Vin Scully won’t call Dodgers playoff games
If the Dodgers win the World Series in Vin Scully’s final year, the voice announcing the championship will not belong to Scully.
Scully said Tuesday he would not call any Dodgers playoff games on radio, meaning his career will end Oct. 2 in San Francisco.
“Otherwise, I’d be saying goodbye like in grand opera, where you say goodbye 12 different times,” Scully told The Times.
Although national broadcasters have exclusive television rights to playoff games, Scully has called the Dodgers’ postseason games on radio in recent years. The team had hoped he would do so again this year, but Scully said two farewells would be enough: Sept. 25, when the Dodgers play the Colorado Rockies in the final regular season home game, and Oct. 2, when the Dodgers finish the regular season at AT&T Park.
Said Scully: “I’m going to say goodbye at Dodger Stadium the last game with Colorado.
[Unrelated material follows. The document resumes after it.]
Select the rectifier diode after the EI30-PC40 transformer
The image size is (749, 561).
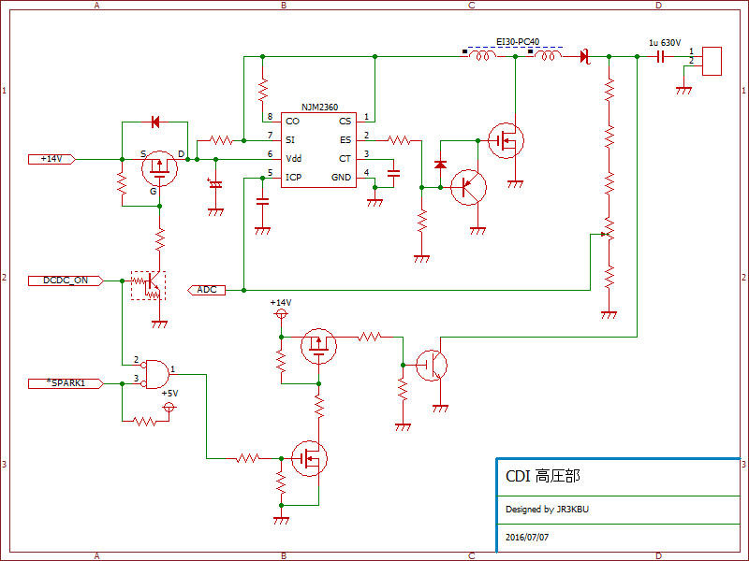click(x=584, y=57)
I will say goodbye in San Francisco. And then that will be it.”
In his 67th and final season as voice of the Dodgers, Scully has called three road games: Opening day in San Diego, and two games in Anaheim. He said he would work all three games of the weekend series in San Francisco.
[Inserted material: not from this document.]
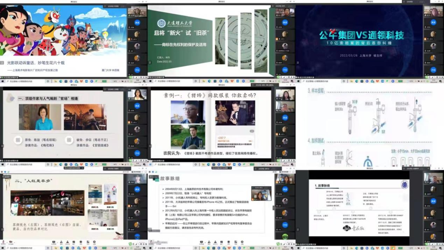Click the 林昆瑞 screen sharing label below the cartoon slide

pyautogui.click(x=12, y=76)
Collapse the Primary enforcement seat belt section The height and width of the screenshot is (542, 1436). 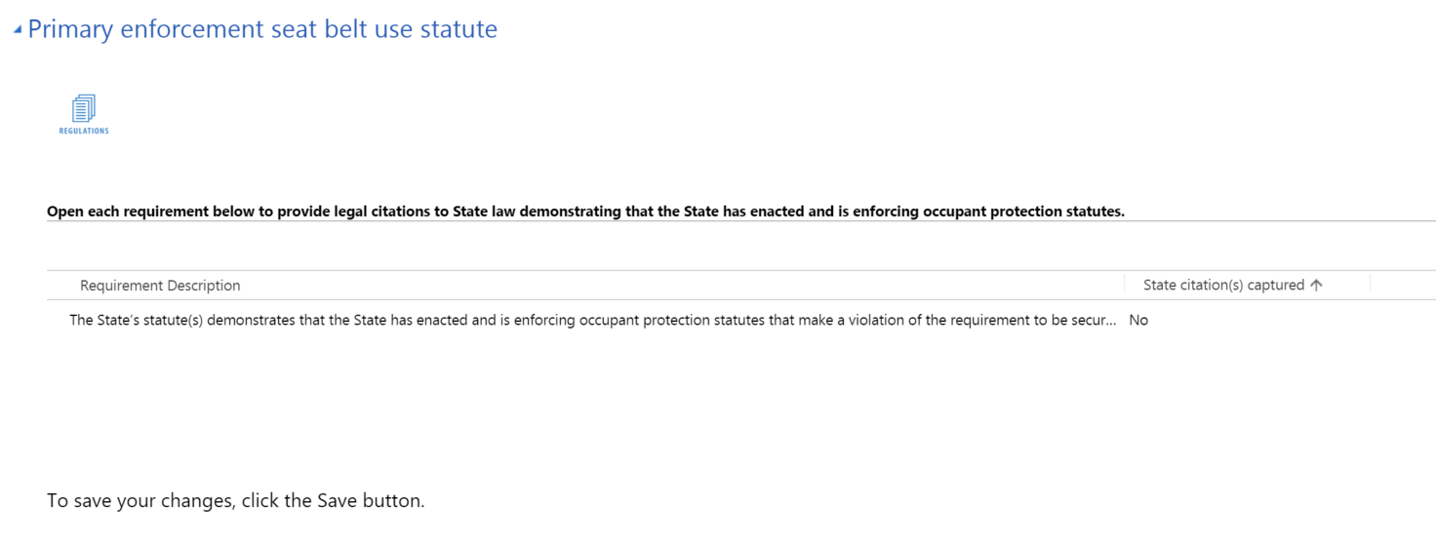click(18, 30)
“And then I will go home,” he said.
For Scully, 88, the most poetic sports broadcaster of all time, his career will have a poetic ending.
He grew up in New York. As he walked home from school one afternoon, at age 8, he passed a laundry that displayed the score of that day’s World Series game: New York Yankees 18, New York Giants 4.
“As a little kid, my first thought was, ‘Oh, those poor Giants,’“ Scully said. “From that little kernel, I developed a desire and a love for baseball. Since the Giants were 20 city blocks from my school and I could get there thanks to the Catholic Youth Organization and the Police Athletic League, I could go to games free, Monday through Friday. So I became a very big Giants fan.
“As things turn out, the last game of the season, and my last broadcast, will be against the Giants, in San Francisco, Oct. 2, 2016 — exactly 80 years to the day that I saw that Giant-Yankee scorecard.
“That is a fitting conclusion, I think, to my career.”